Li Xiaolin, a prominent Beijing criminal lawyer, says he’s planning to be in the courtroom when Zhang Xiaojun stands trial for conspiring with the wife of a disgraced Communist Party leader to poison British businessman Neil Heywood. But Li says he won’t be able to ask any questions. That job, he says, will be left up to the state-appointed lawyers.

“I know nothing more than you know about the entire case,” he told VOA in an interview Wednesday.

Zhang is accused of poisoning Heywood in Chongqing last November, a crime allegedly committed with Gu Kailai, the wife of the megacity’s former Communist Party boss Bo Xilai.

Li traveled nearly 1,000 kilometers from Beijing to Hefei, in Anhui province, where the trial is taking place, a journey many foreign journalists are making this week to try to cover the hearing. Their access to the story likely will be as limited as Li’s access to his client, however. Li says the only information he has gleaned about the crime is from state-run media.

“I can only make an assessment based on Xinhua News Agency and nothing more,” he said.

Xinhua is the only news agency in China reporting on the story.

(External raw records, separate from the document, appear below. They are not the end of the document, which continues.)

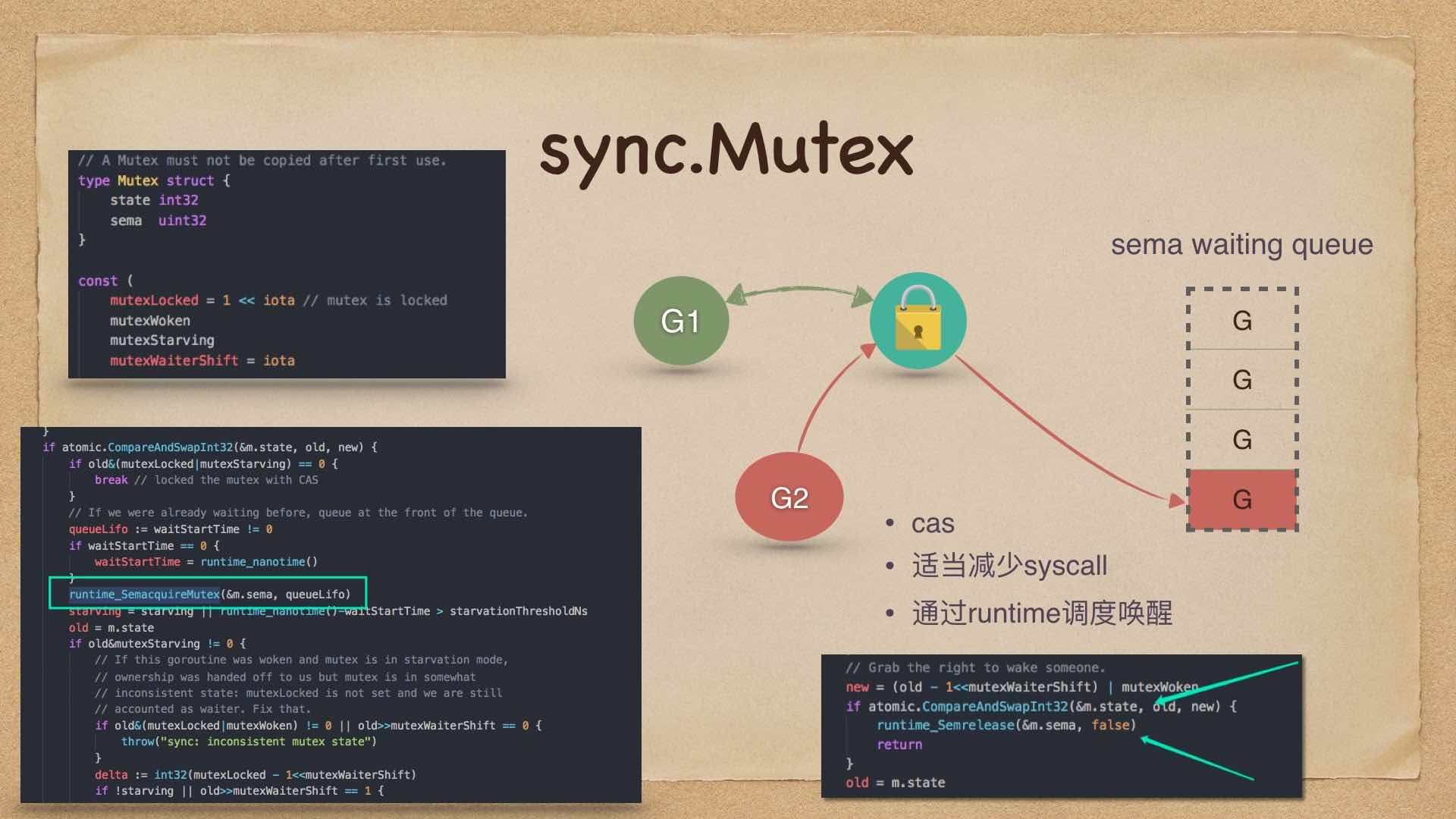Click the sync.Mutex slide title
1456x819 pixels.
726,150
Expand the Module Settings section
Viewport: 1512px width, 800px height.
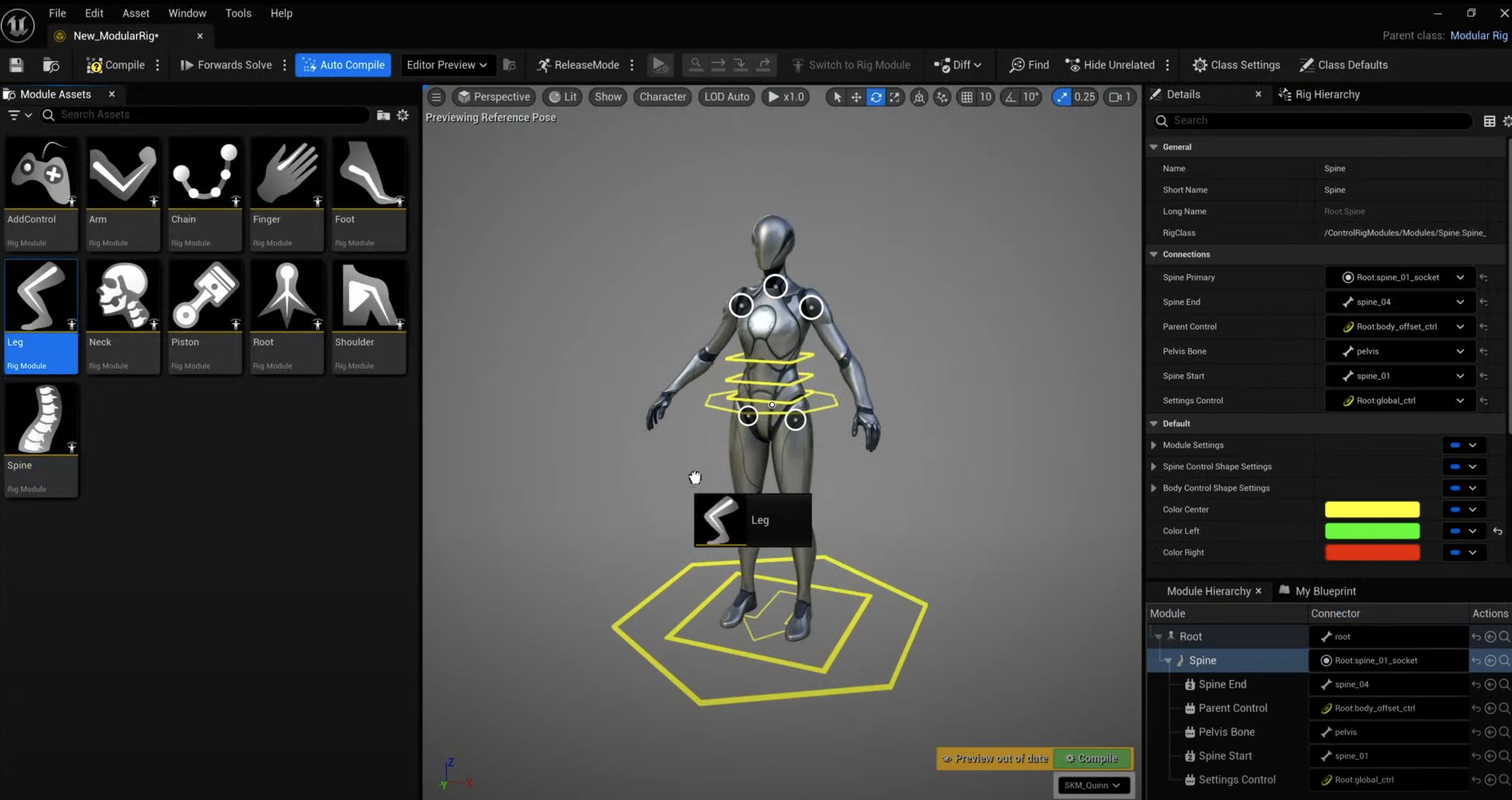coord(1153,445)
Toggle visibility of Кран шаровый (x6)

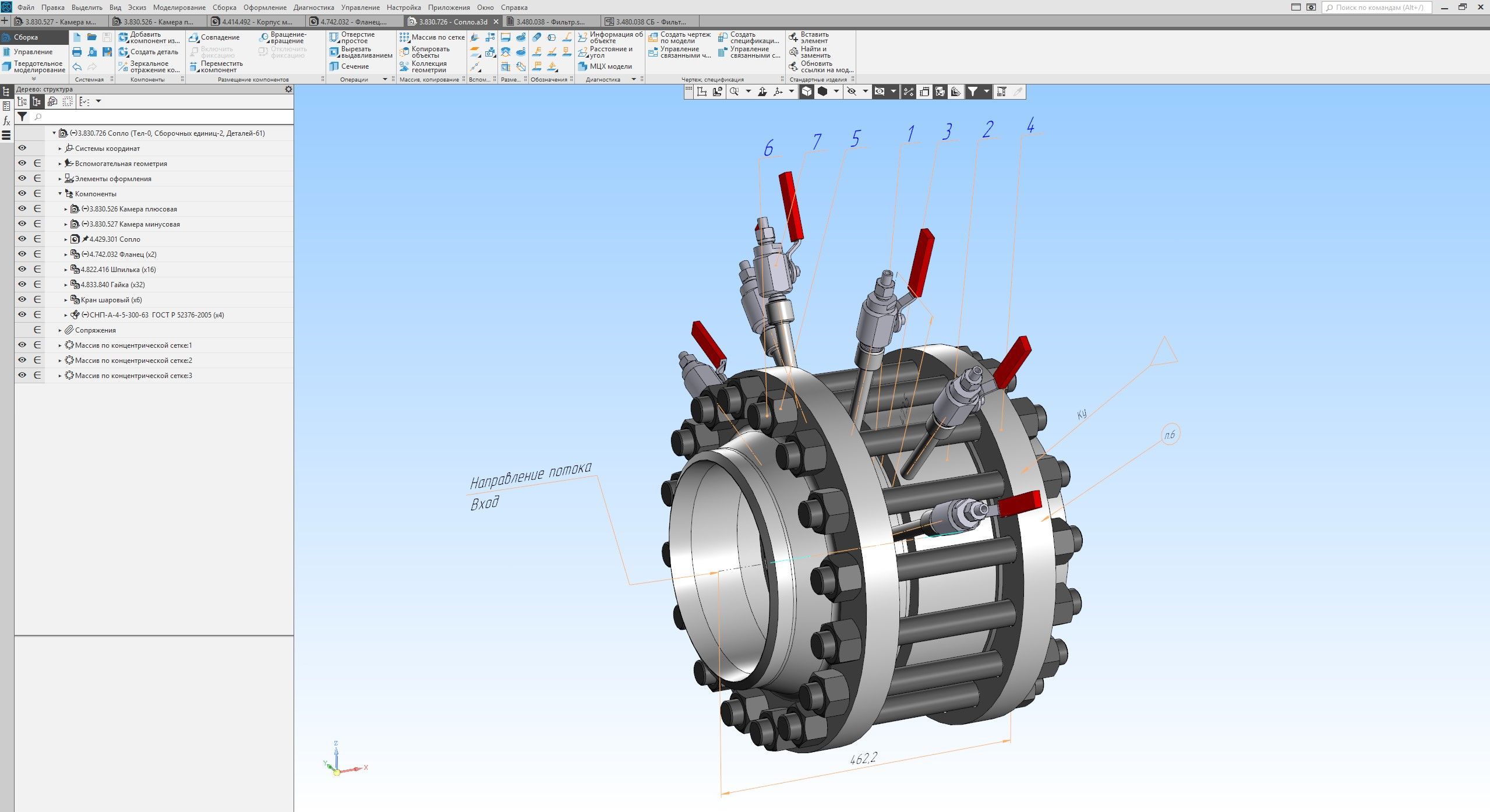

Its last dispatch reported July 26 that an investigation showed Gu and her son had disputes with Heywood over “economic interests.” Motivated by concerns about her son’s safety, Xinhua said Gu and Zhang, her butler, poisoned Heywood.

Li, Zhang’s lawyer, said even based on that limited report, his client should not be considered a guilty party.

“You can judge from what Xinhua said that Gu had some relationship with him [Heywood] and Zhang didn’t know him [Heywood], so who would you say killed Heywood?” he said.

Xinhua has presented the case as clear cut, reporting that the results of an investigation showed the defendants should be charged with intentional homicide. The news agency also placed unusual emphasis on the defendants’ rights and due process, a move that Madeline Earp of the Committee to Protect Journalists says likely aimed to contain domestic scrutiny of the trial.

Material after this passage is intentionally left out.